Erdogan in Somalia: Hohe Diplomatie in Zeiten des Hungers

Der türkische Premier Erdogan besucht Mogadischu als Zeichen islamischer Solidarität. Auch die Präsidenten der wichtigsten Kriegsparteien, Uganda und Eritrea, treffen sich.

Haltung bewahren: Somalias Präsident Sheikh Sharif Ahmed (l.) und Tayyip Erdogan. Bild: reuters

BERLIN taz | Ein Zeichen der islamischen Solidarität mit Somalia will der türkische Ministerpräsident setzen. Tayyip Erdogan ist gestern zusammen mit seiner Frau und vier Ministern in die somalische Hauptstadt Mogadischu gereist, Zentrum einer verheerenden Hungersnot. Es ist der erste Besuch eines Staats- oder Regierungschefs von außerhalb der Region in der bürgerkriegszerstörten Millionenstadt seit fast zwei Jahrzehnten. Erdogan wollte sogar in Mogadischu übernachten.

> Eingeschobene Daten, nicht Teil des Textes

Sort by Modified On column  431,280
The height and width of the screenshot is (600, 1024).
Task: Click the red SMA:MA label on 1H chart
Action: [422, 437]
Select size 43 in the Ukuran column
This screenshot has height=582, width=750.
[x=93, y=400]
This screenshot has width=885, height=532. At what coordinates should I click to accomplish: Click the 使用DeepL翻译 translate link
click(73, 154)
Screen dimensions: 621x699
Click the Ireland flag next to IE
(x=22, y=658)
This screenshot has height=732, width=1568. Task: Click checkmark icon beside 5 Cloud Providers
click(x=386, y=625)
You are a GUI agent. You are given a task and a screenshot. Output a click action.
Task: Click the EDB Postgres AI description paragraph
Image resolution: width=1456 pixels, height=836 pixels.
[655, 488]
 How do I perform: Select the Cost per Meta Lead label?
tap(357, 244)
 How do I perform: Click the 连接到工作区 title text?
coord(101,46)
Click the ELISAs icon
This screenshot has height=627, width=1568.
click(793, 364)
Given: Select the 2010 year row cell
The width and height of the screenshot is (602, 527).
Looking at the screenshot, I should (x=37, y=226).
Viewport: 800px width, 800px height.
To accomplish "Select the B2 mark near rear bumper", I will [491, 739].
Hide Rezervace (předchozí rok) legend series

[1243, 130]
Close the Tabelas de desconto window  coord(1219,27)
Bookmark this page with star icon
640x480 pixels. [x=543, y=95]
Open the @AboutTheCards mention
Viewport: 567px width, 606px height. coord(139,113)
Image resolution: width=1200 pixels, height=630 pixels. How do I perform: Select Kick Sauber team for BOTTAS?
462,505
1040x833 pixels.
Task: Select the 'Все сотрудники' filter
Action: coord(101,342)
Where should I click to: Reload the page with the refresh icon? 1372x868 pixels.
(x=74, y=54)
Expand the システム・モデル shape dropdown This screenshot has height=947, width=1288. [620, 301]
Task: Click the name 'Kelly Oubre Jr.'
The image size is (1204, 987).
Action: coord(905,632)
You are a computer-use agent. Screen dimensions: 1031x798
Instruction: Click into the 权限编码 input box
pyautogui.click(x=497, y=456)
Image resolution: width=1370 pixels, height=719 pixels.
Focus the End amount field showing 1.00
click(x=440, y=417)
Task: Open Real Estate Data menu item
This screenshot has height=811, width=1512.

Der Besuch unterstreicht das Gewicht der Hungerhilfe aus der islamischen Welt für Somalia, die die aus dem Westen noch übersteigen könnte. Die Organisation der Islamischen Konferenz (OIC) hatte am Mittwoch in Istanbul beschlossen, 350 Millionen Dollar (242 Millionen Euro) an Hilfen für Somalia bereitzustellen. Das ist ein Drittel der von der UNO geforderten Summe für Hungerhilfe innerhalb Somalias. Anders als manche westlichen Hilfswerke haben islamische Hilfsorganisationen auch keine Probleme damit, im Gebiet der islamistischen Shabaab-Milizen zu arbeiten.

Aber der Besuch aus der Türkei ist auch ein Zeichen des Schulterschlusses mit der somalischen Übergangsregierung von Präsident Sharif Sheikh Ahmed. Sie gilt als extrem korrupt und unfähig, ein breites politisches Bündnis zu schmieden. Die Islamisten der Shabaab zogen sich zwar vor zwei Wochen aus der Hauptstadt zurück, kontrollieren aber noch immer weite Teile Südsomalias, während die Regierung auf Mogadischu beschränkt bleibt. Ihre Amtszeit wäre eigentlich am 20. August abgelaufen, wurde aber letzten Monat auf einer Konferenz in Uganda verlängert. Uganda stellt den größten Teil der 9.000 Mann starken afrikanischen Eingreiftruppe Amisom, die Somalias Regierung schützt.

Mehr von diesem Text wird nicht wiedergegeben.